* Task to carry out:
Each line starting at the one that contains "Screen dimensions: 1276x841" and ending at the one that contains "Viewport: 2046px width, 1151px height." must be returned exactly, and the rest of the listing is left out.

***** Excerpted records *****

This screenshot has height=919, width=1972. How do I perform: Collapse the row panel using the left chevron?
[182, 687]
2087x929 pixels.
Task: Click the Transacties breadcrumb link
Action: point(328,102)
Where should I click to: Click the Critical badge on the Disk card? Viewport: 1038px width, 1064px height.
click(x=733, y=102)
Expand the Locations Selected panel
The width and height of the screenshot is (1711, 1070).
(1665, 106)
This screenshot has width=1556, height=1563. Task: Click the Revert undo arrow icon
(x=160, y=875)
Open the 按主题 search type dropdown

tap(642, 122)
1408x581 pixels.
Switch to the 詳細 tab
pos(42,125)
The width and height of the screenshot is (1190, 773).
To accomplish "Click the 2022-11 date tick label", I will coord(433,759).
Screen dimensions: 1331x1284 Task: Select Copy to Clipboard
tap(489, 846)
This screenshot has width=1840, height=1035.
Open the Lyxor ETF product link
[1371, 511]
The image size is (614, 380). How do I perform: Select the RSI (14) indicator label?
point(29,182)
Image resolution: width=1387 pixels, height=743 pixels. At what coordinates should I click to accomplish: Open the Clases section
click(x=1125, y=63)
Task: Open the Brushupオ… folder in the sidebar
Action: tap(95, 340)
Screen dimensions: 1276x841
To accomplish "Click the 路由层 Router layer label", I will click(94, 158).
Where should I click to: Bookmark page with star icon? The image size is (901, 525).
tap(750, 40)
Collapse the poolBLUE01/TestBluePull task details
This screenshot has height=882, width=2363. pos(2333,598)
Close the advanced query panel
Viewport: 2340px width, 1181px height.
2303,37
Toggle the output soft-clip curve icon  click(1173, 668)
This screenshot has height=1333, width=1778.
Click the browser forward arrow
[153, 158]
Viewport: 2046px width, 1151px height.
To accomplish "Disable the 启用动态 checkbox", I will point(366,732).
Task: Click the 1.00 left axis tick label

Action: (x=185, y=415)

*****

* Completed task:
Screen dimensions: 1276x841
To accomplish "Click the 路由层 Router layer label", I will click(94, 158).
Where should I click to: Bookmark page with star icon? The image size is (901, 525).
tap(750, 40)
Collapse the poolBLUE01/TestBluePull task details
This screenshot has height=882, width=2363. pos(2333,598)
Close the advanced query panel
Viewport: 2340px width, 1181px height.
2303,37
Toggle the output soft-clip curve icon  click(1173, 668)
This screenshot has height=1333, width=1778.
Click the browser forward arrow
[153, 158]
Viewport: 2046px width, 1151px height.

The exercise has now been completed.